START Material to process
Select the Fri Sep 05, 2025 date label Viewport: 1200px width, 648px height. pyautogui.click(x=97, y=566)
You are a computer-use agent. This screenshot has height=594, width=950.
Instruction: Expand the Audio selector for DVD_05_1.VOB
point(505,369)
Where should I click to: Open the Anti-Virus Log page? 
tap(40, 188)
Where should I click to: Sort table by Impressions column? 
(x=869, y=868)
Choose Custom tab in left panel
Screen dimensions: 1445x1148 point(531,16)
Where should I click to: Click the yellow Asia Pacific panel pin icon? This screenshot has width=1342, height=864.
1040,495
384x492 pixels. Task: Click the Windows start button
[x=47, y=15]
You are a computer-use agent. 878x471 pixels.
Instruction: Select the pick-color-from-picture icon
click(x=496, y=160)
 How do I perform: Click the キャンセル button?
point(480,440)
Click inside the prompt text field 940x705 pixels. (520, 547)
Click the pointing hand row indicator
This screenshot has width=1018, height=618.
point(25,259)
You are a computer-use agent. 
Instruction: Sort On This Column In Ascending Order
END Material to process
▶ Work required: A copy of each line in the data above that holds the string "agent" is needed.

▶ Your response:
You are a computer-use agent. This screenshot has height=594, width=950.
You are a computer-use agent. 878x471 pixels.
You are a computer-use agent. 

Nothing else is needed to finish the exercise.